La culture pop nippone se mondialise

Tsutsui Tetsuya et la culture manga « 2.0 » à Japan Expo

Société Culture

Du 5 au 9 juillet dernier, le festival Japan Expo accueillait en France nombre de maîtres du manga, tels que Urasawa Naoki, Saruwatari Tetsuya et Hagio Moto. Parmi eux, Tsutsui Tetsuya faisait figure de benjamin mais n'a pas manqué d'attirer l'attention, grâce à son dernier thriller dont l'intrigue rejoint les préoccupations des adeptes de réseaux sociaux.

Tsutsui Tetsuya et la France : une longue histoire..

Tsutsui Tetsuya (Photo : Laurent Koffel)

Tsutsui Tetsuya est habitué à fouler le sol français puisqu'il avait déjà été invité au Salon du Livre de Paris en 2007, puis à Japan Expo en 2008. Cette troisième étape fut même précédée de séances de dédicaces dans une dizaines de villes de province : du jamais vu pour un mangaka ! Il faut dire que M.Tsutsui entretient une relation particulière avec la France, où il fut acclamé dès 2004 avec la publication de Duds Hunt, à une époque où il était inconnu au Japon et publiait ses récits sur son site personnel (www.pn221.com), souhaitant simplement « que d'autres voient mes œuvres, je n'attendais ni contrat ni argent, simplement des avis sur mon travail ». Un succès qui lui ouvrira ensuite les portes des maisons d'édition Square-Enix et Shueisha.

Ces expériences en France ont marqué M.Tsutsui, qui souligne combien il a été « étonné par les questions des lecteurs et des journalistes », appréciant d'avoir « des discussions profondes et intéressantes ». Il avoue même que c'est « grâce à l'engouement des lecteurs, en particulier français » qu'il a retrouvé l'envie de réaliser des mangas après une période de déprime artistique consécutive aux trois tomes de Manhole, publiés en 2006.

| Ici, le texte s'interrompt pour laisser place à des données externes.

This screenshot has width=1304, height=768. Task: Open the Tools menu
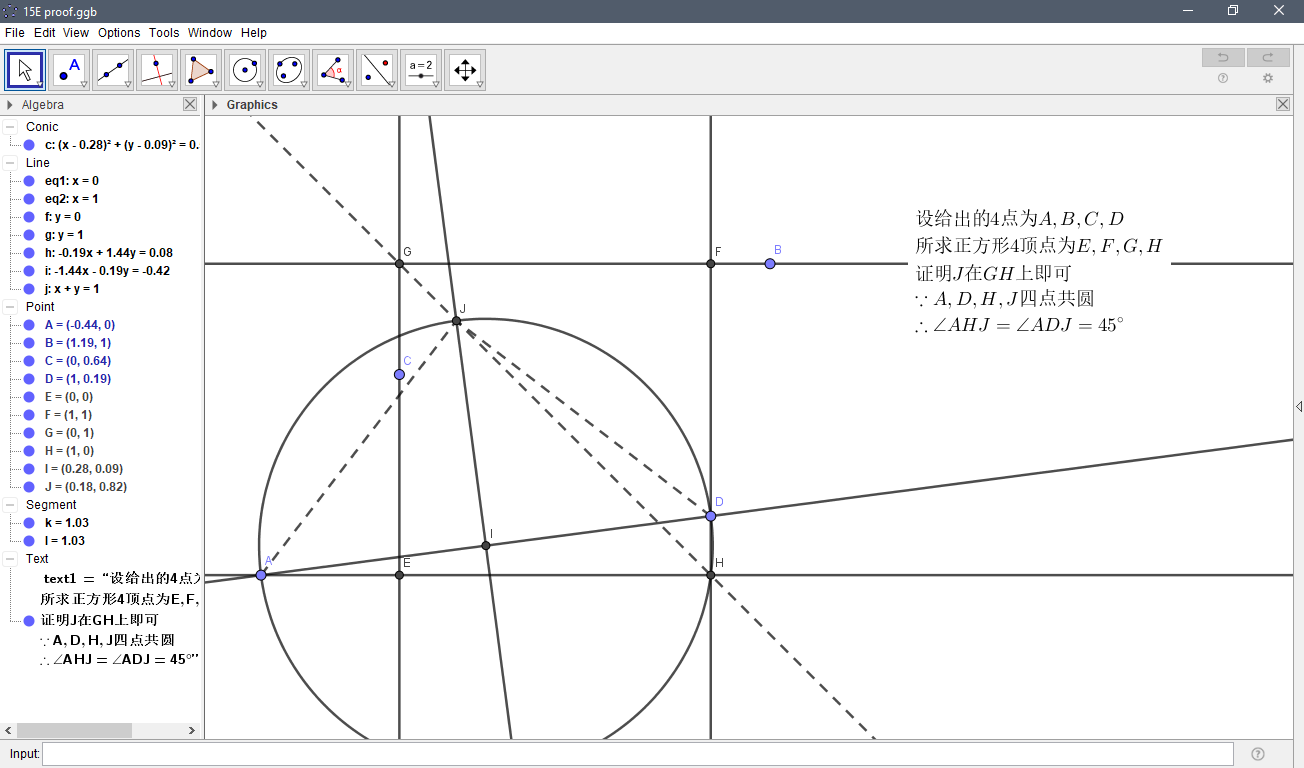pos(163,32)

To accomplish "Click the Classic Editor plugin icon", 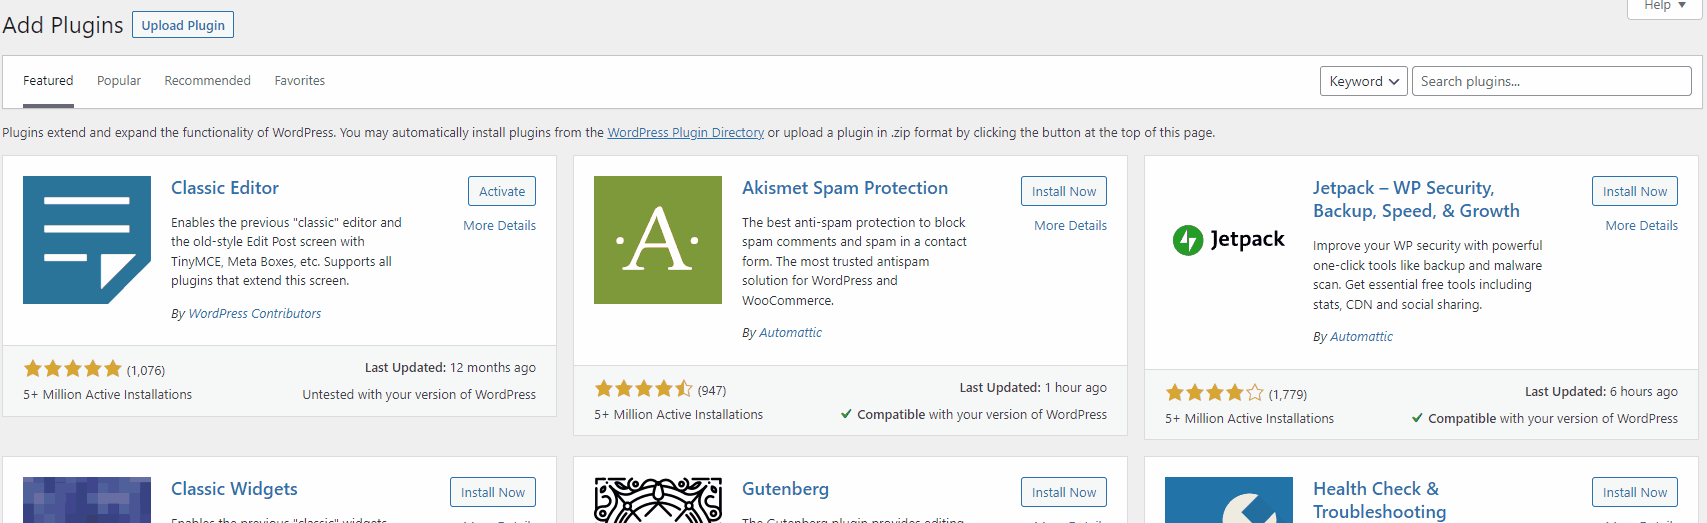I will click(x=87, y=240).
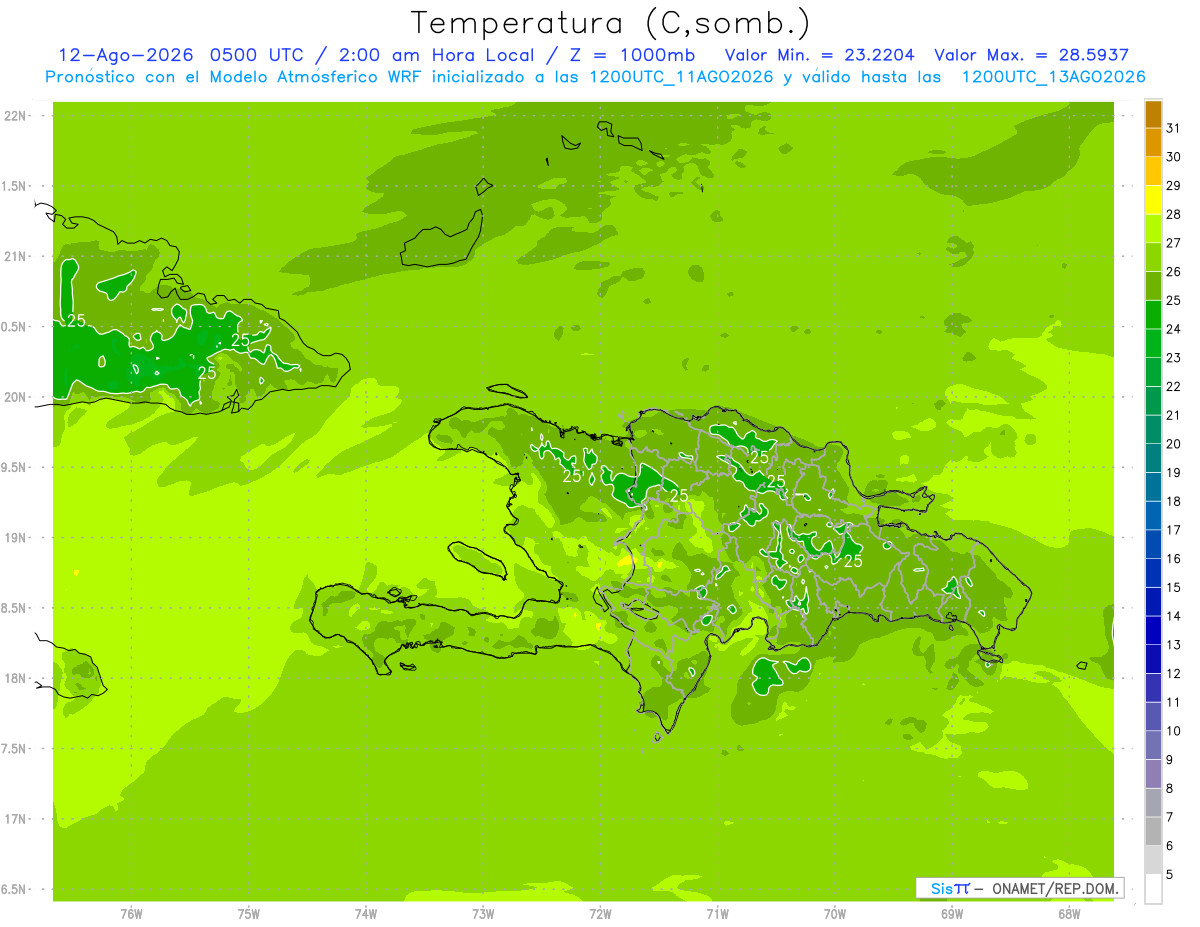Click the 17N latitude axis label

pyautogui.click(x=15, y=819)
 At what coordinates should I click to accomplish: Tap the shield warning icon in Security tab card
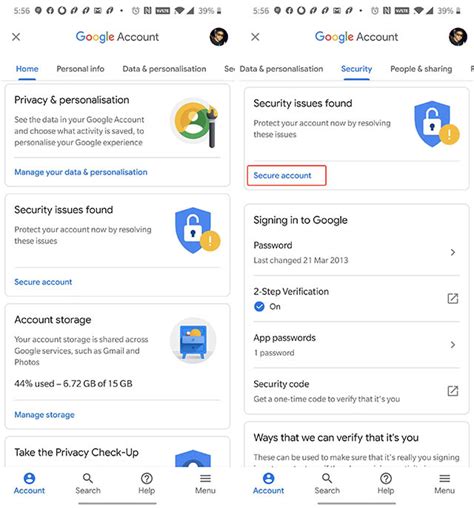[436, 124]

On comprend donc mieux ce qui l'a amené à créer sa nouvelle série, Prophecy, en collaboration avec son éditeur français, Ki-oon. Cette société indépendante n'a d'ailleurs jamais ménagé ses efforts pour promouvoir les œuvres du jeune mangaka et a surpris les visiteurs de Japan Expo grâce à une exposition mémorable : la mise en scène, sur un espace de 30 m², de reproductions grandeur nature de quatre anti-héros issus de ses mangas. Fabriquées en résine fibrée par Tsume-Art, « ces statues ont mobilisé deux peintres et deux sculpteurs durant quatre mois de travail très intenses » précise Sébastien Agogué, son enthousiaste responsable communication.

Les statues des anti-héros issus des mangas de Tsutsui Tetsuya : (de gauche à droite) Nakanishi—le bad boy de Duds Hunt, Tamura—victime impuissante de la filariose dans Manhole et Paperboy de Prophecy (Photos : Laurent Koffel)

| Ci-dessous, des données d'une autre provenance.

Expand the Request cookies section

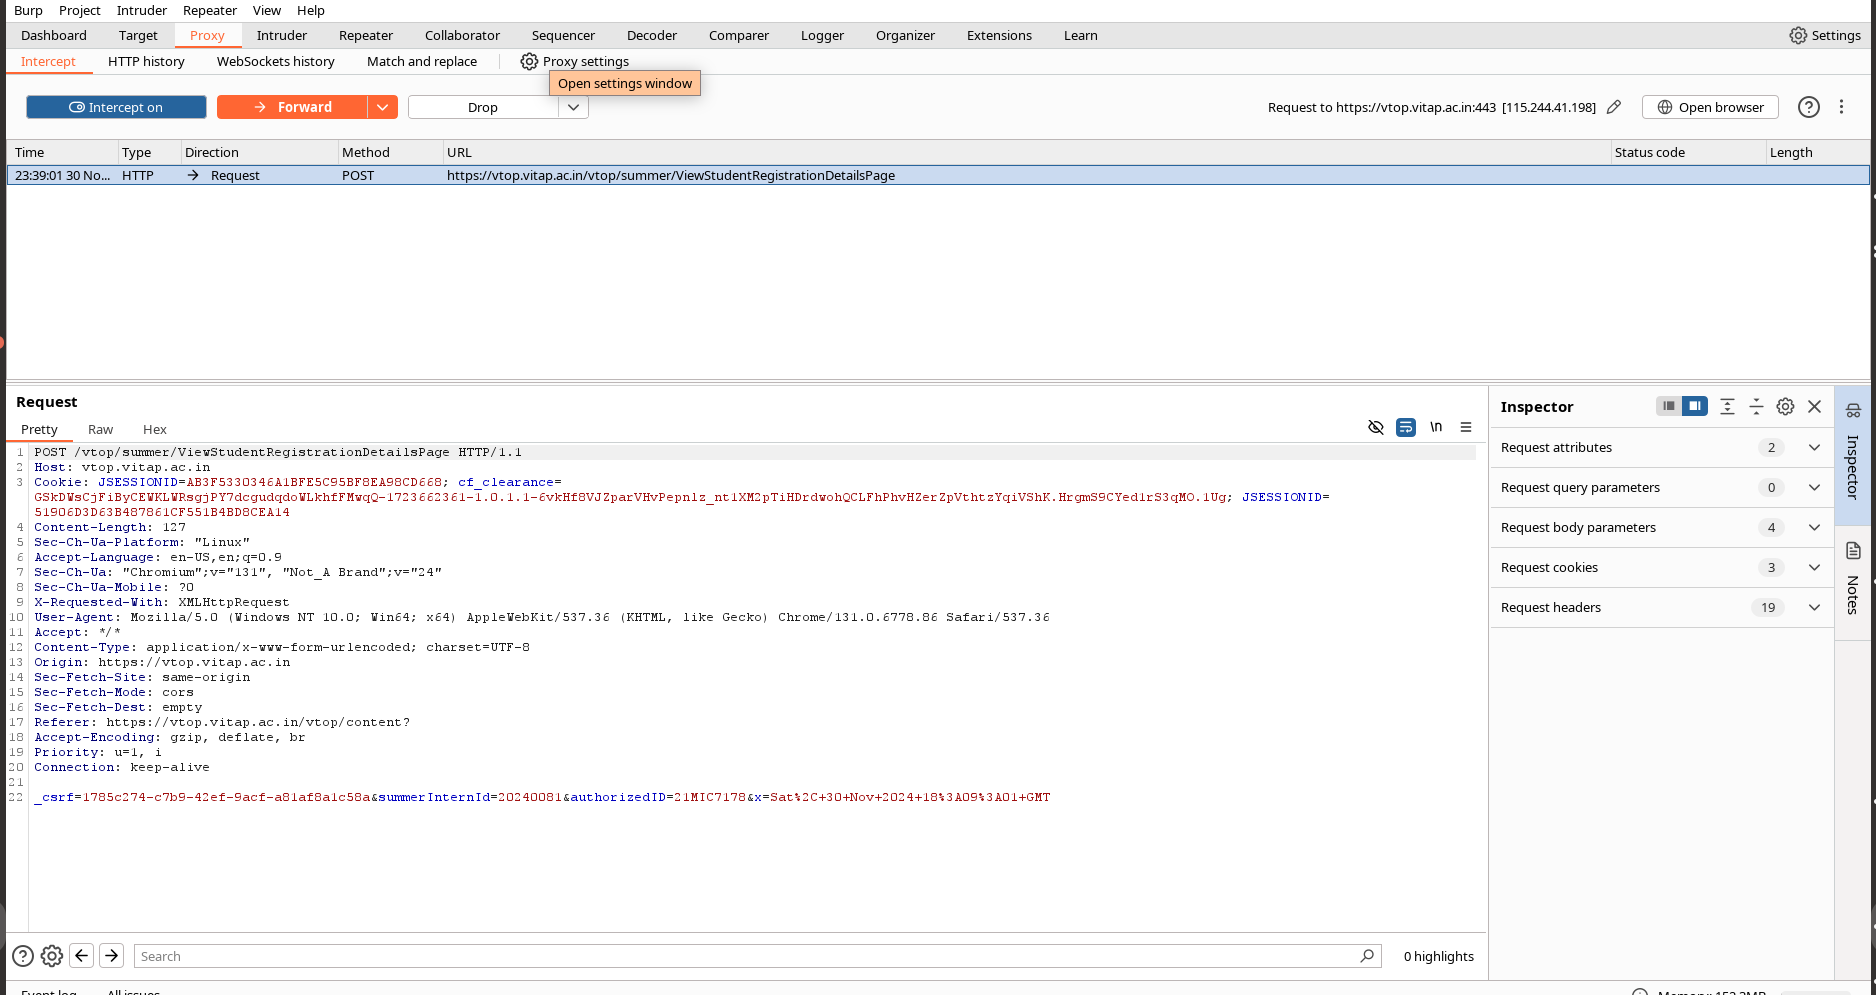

« L'important est : quel message je veux faire passer ? »

Au centre de l'exposition se dressait, menaçant, un homme masqué armé d'une batte de base-ball : « Paperboy », la figure centrale de Prophecy, qui utilise les fonctionnalités du « web 2.0 » (réseaux sociaux, flux RSS et streaming vidéo) pour populariser les vengeances criminelles qu'il exécute à l'encontre de citoyens ayant méprisé la dignité d'autrui. Ses messages diffusés en vidéo défraient la chronique, lui attirant l'adhésion des internautes et les foudres de la police !

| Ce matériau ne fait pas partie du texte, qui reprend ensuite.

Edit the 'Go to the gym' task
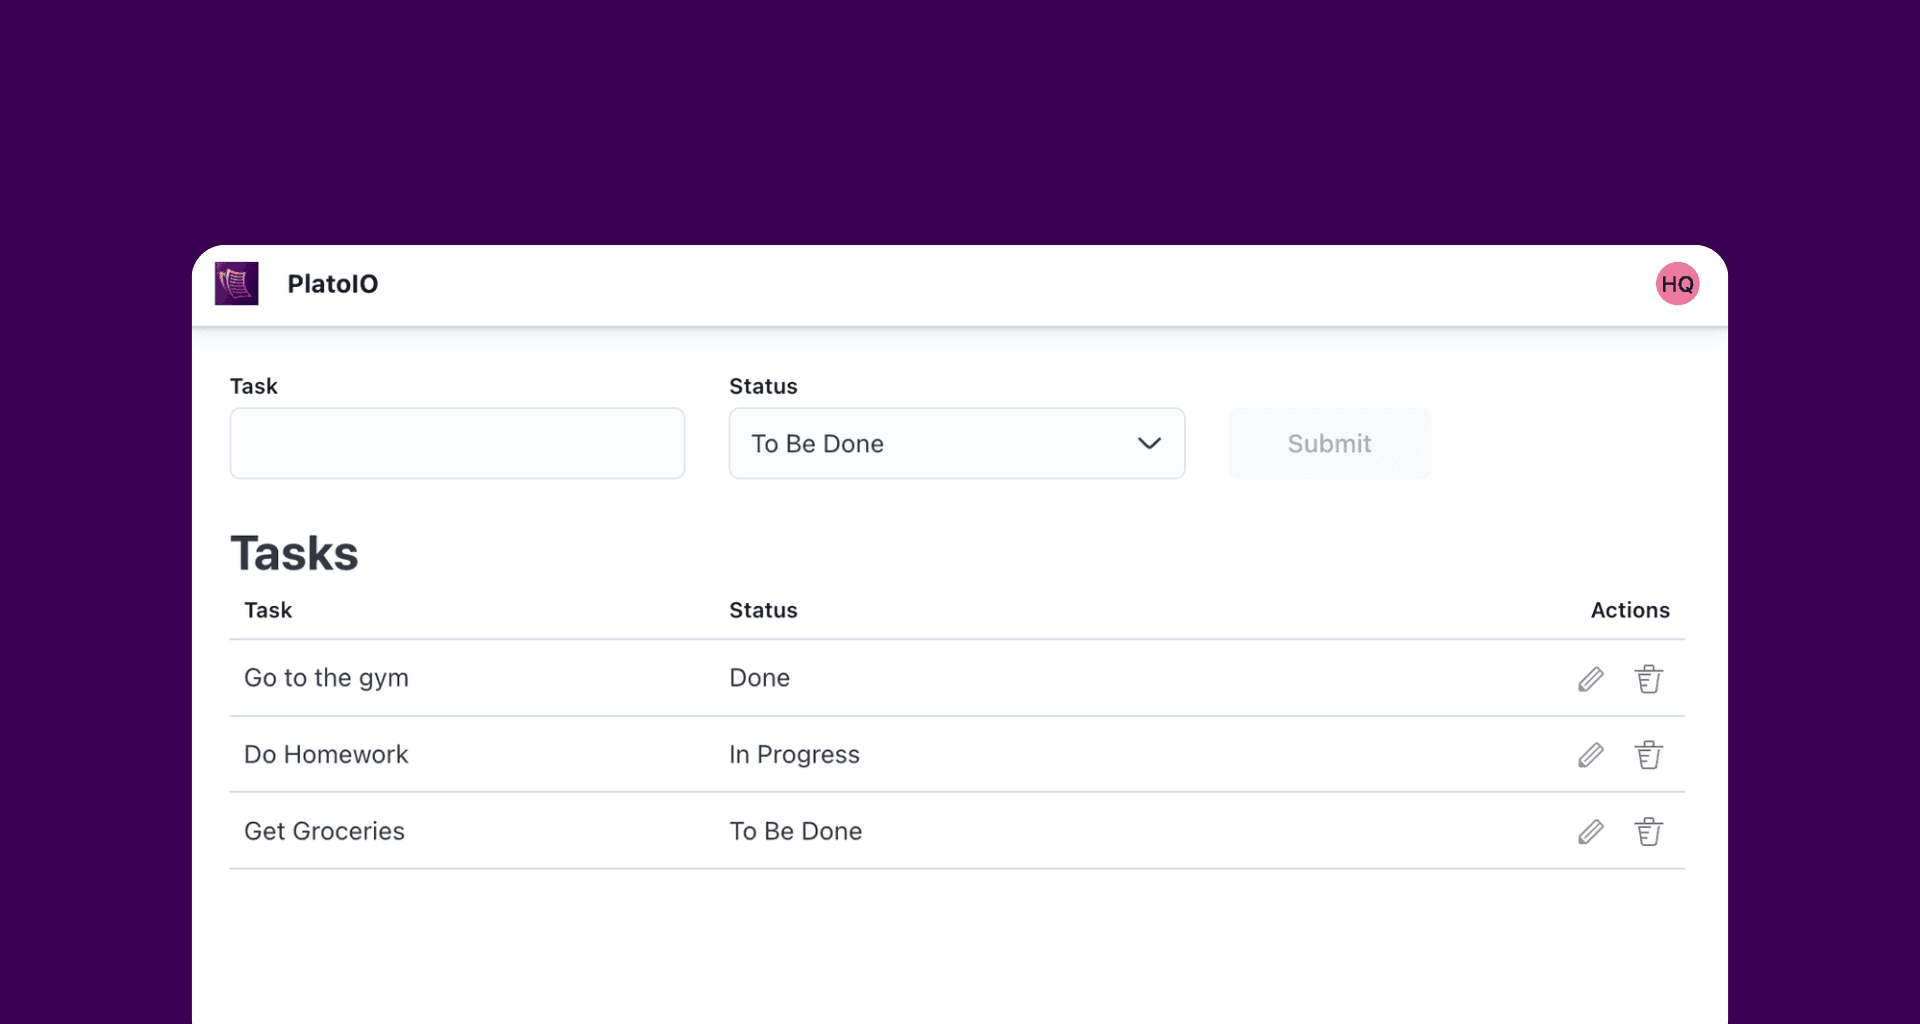 1590,679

On retrouve ici les trois constantes du travail de M.Tsutsui : l'usage des nouvelles technologies de la communication, par des personnages marginaux, en quête de vengeance après voir souffert d'injustices sociales. A ce jour, trois tomes sont envisagés : « Les grandes lignes du récit et sa conclusion sont arrêtés, je travaille toujours ainsi. Je ne raisonne jamais en durée, en chiffres. Pour moi, l'important est : quel message je veux faire passer ? Et combien de tomes seront nécessaires ? ». Une manière de réfuter la logique du feuilleton reconduit jusqu'à épuisement du succès, très répandue au sein de l'édition au Japon.

Lors de notre première rencontre en 2007, Tetsuya Tsutsui déclarait : « ce qui n'a pas changé depuis que je travaille sous contrat avec un éditeur japonais, c'est mon entêtement ! Si l'éditeur tente d'orienter le cours de mon récit, je ne montre aucune souplesse et au final je n'en fais qu'à ma tête ! ». Il utilise cette liberté pour offrir des pistes de réflexion subversives à ses lecteurs : « La société japonaise est très cruelle vis-à-vis de ceux qui vivent différemment. Il est très mal vu d'avoir un « trou » dans son CV et si par malheur vous perdez votre emploi, vous êtes sans doute vous-même perdu, définitivement. A travers Prophecy, je souhaite que mes lecteurs se demandent s'il est normal que notre société fonctionne ainsi ».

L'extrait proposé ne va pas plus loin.